Telmatobius dankoi
- Conservation status: Critically Endangered (IUCN 3.1)

Scientific classification
- Kingdom: Animalia
- Phylum: Chordata
- Class: Amphibia
- Order: Anura
- Family: Telmatobiidae
- Genus: Telmatobius
- Species: T. dankoi
- Binomial name: Telmatobius dankoi Formas, Northland, Capetillo, Núñez, Cuevas, Brieva, 1999

= Telmatobius dankoi =

- Authority: Formas, Northland, Capetillo, Núñez, Cuevas, Brieva, 1999
- Conservation status: CR

Species of amphibian

Telmatobius dankoi, also known as the Loa water frog, is a species of critically endangered aquatic frog in the family Telmatobiidae. It is endemic to Chile and is only known from its type locality near Calama, in the El Loa province. Only 14 individuals are known from captivity following the destruction of its habitat prior to 2019, so it may already be extinct in the wild. However, it is doubtfully distinct from Telmatobius halli and thus may not be a distinct species.

== Taxonomy ==
The specific name dankoi honors professor Danko Brncic, a Chilean geneticist. Prior to its description in 1999, it was confused with Telmatobius halli. However, multiple studies indicate little divergence between this species and Telmatobius vilamensis, and T. vilmanensis itself is doubtfully distinct from T. halli, and thus all three species may be conspecific with one another.

==Description==
Adult males measure 49–55 mm and females 46–52 mm in snout–vent length. There are small thorns on the posterior third of the body, flanks, head, and extremities. Tympanum and tympanic ring are absent. The toes are webbed. Males have small nuptial spines.

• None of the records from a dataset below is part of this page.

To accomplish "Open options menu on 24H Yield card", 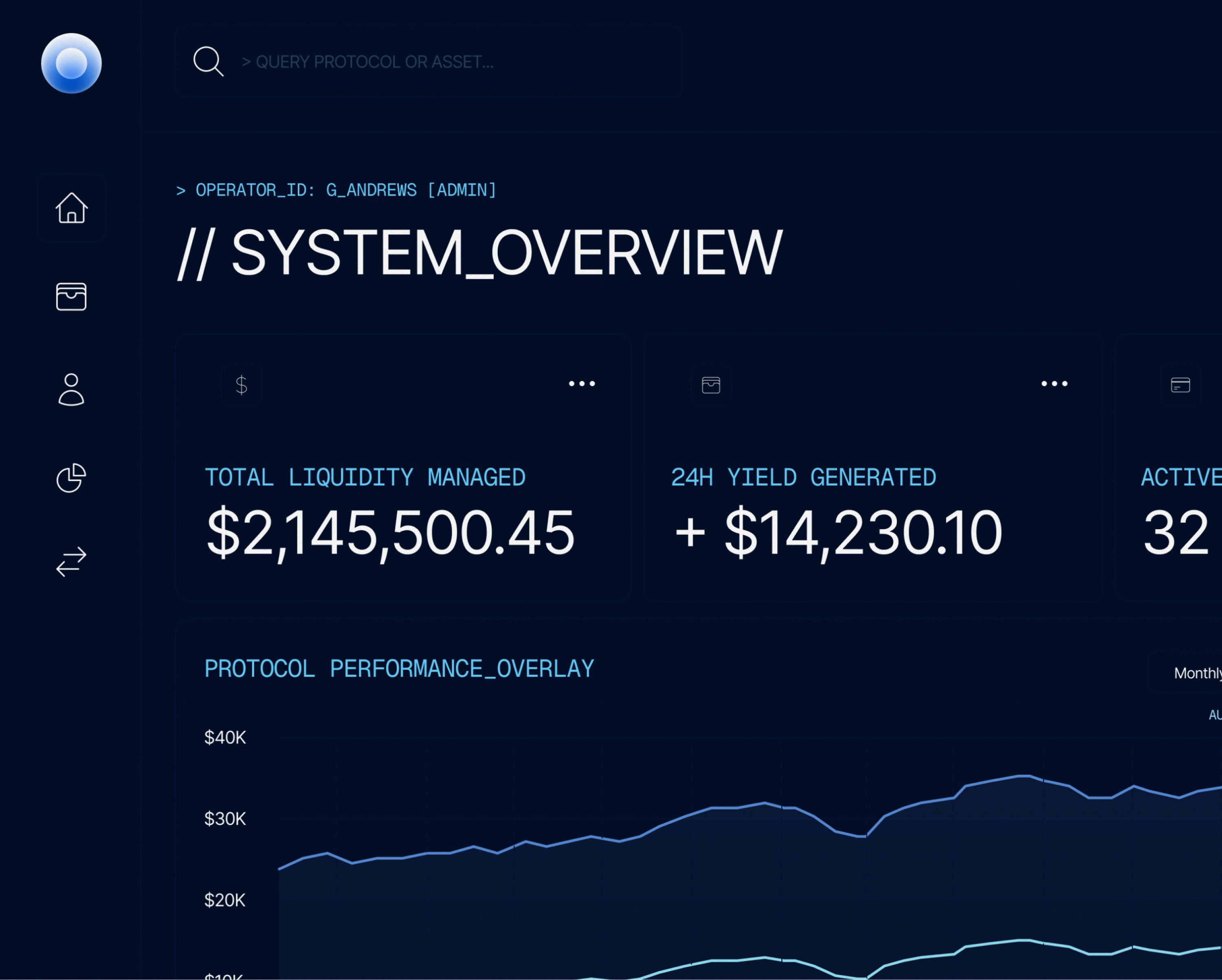I will [x=1054, y=384].
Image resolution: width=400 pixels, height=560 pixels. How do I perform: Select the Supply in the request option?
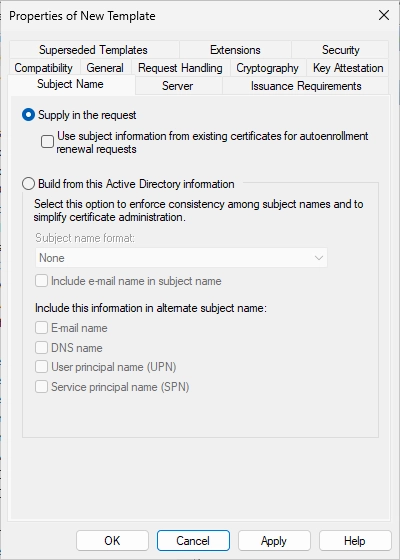tap(28, 115)
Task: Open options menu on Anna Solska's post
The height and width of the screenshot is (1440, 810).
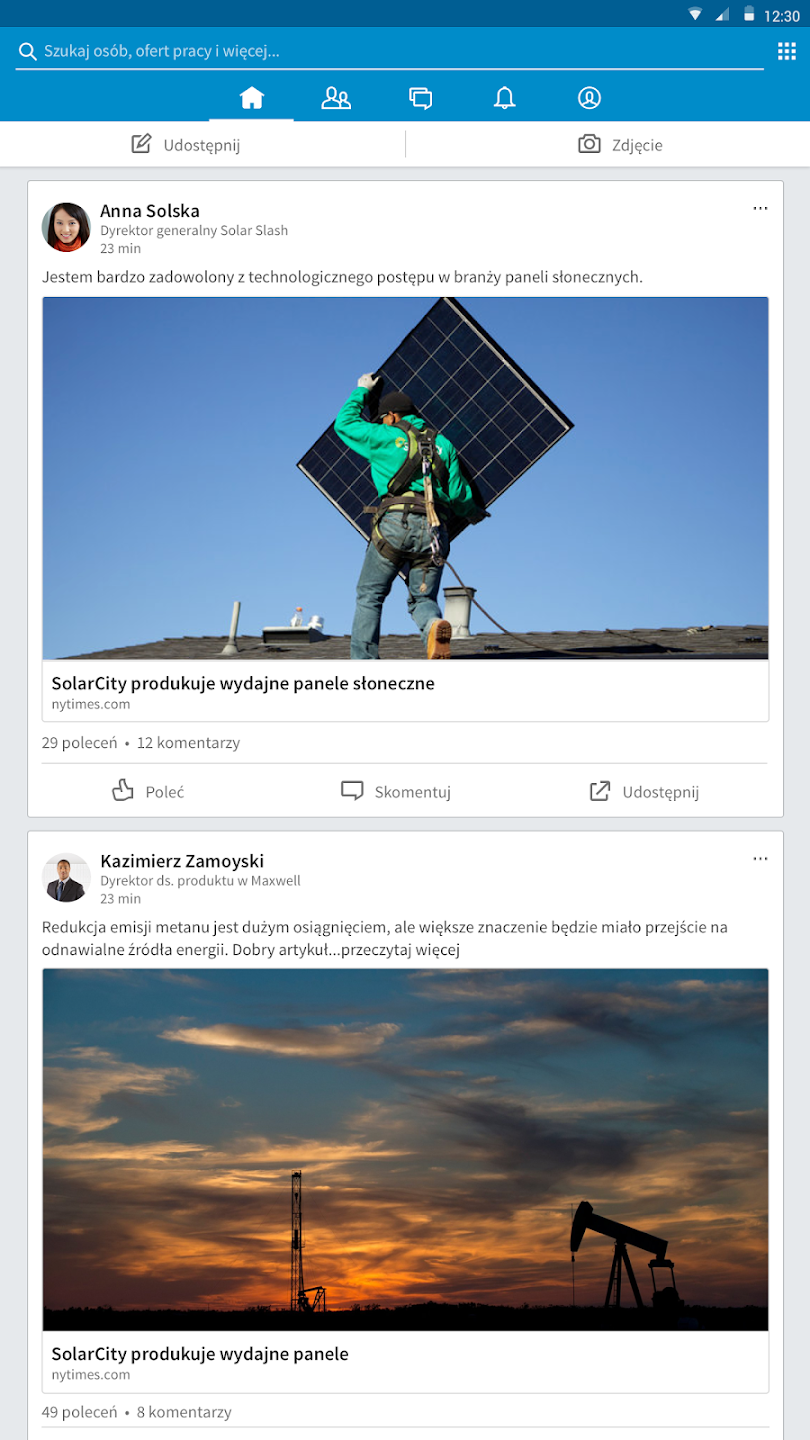Action: 760,209
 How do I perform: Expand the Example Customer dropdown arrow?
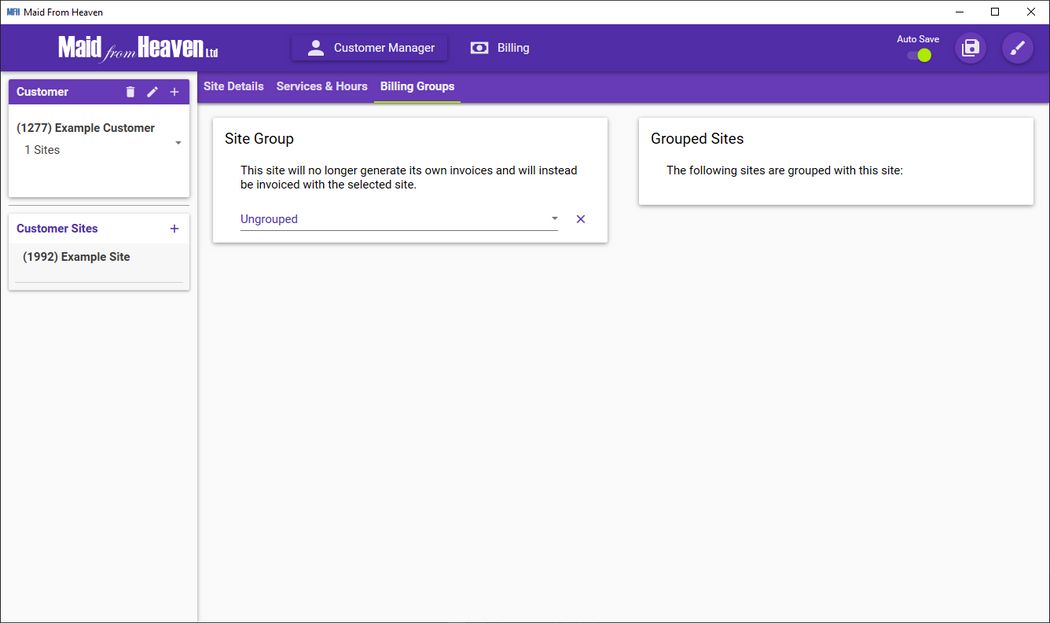(x=178, y=143)
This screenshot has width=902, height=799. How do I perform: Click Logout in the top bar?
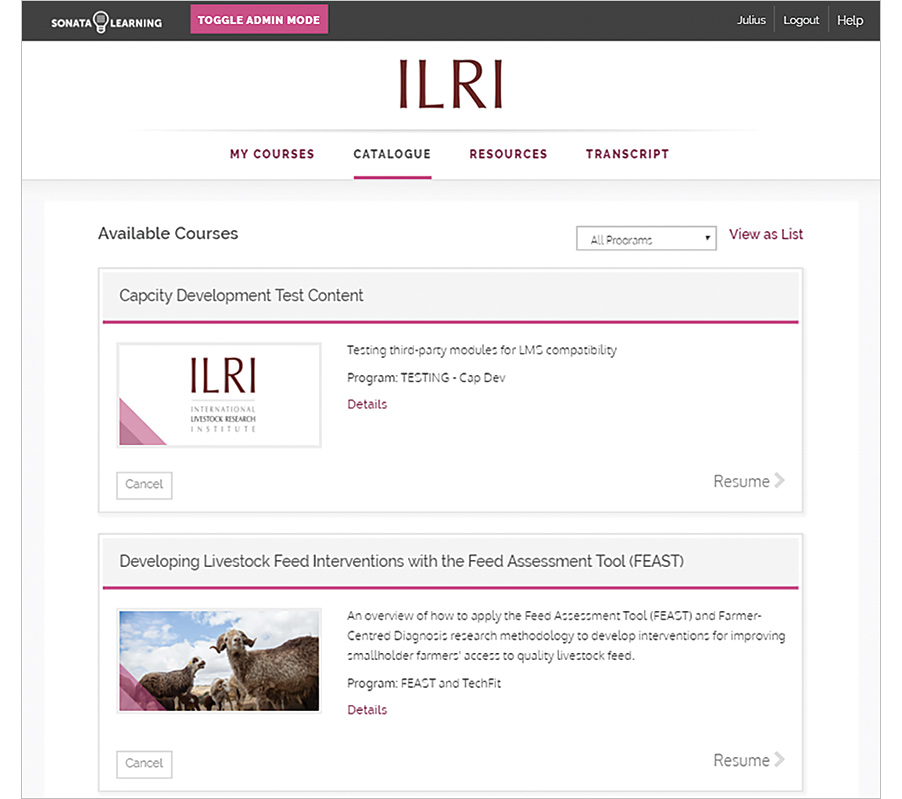coord(801,20)
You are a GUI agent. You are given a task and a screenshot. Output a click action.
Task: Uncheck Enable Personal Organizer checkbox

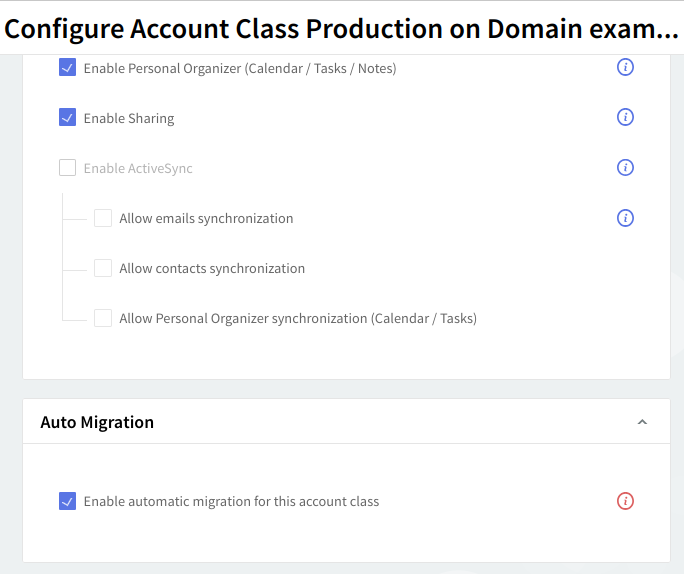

The tadpoles are large: the longest measured tadpole was 85 mm. The body is ovoid and measures about 30 mm among the largest tadpoles.

==Habitat and ecology==
The species has been collected in small streams along the Loa River at about 2260 m above sea level. The streams are bordered by Baccharis glutinosa and Tessaria absinthioides and are located in a high desert environment.

Stomach contents of two adult specimens revealed a diet consisting of odonate larvae, snails of genus Littoridina, and amphipods (Hyalella gracilicornis); the last were the dominant group. Beetles from families Dytiscidae and Elmidae were present in the habitat but not identified in the stomach contents.

Tapeworm Ophiotaenia calamensis was described as a new species based on specimens from the small intestine of this frog. Three tapeworms, measuring 45–70 mm in total length, were found in the eight adult male frogs examined.

==Conservation==
In 2015, the International Union for Conservation of Nature (IUCN) assessed Telmatobius dankoi as being critically endangered. Its range is very small, and the habitat is affected by water pollution from mining activities. Additional threats are abstraction of surface water for human consumption and agriculture, as well as recreational activities.

In 2019, a team of conservationists and indigenous leaders visited the type locality of the species and found that it had been devastated by water extraction by mining, agriculture, and real estate development, with the creeks completely dry and the vegetation parched. The lack of dead frogs indicated that the change had happened a long time prior to their arrival. Further surveys found a small, muddy pool of water nearby which contained 14 highly malnourished individuals, possibly the last surviving members of the species. The frogs were captured and transported to the Chilean National Zoo for the purpose of captive breeding. Conservationists have petitioned the Chilean government to protect and restore the habitat of T. dankoi for reintroduction. In October 2020, the National Zoo announced the birth of about 200 tadpoles, offspring of the specimens rescued in 2019.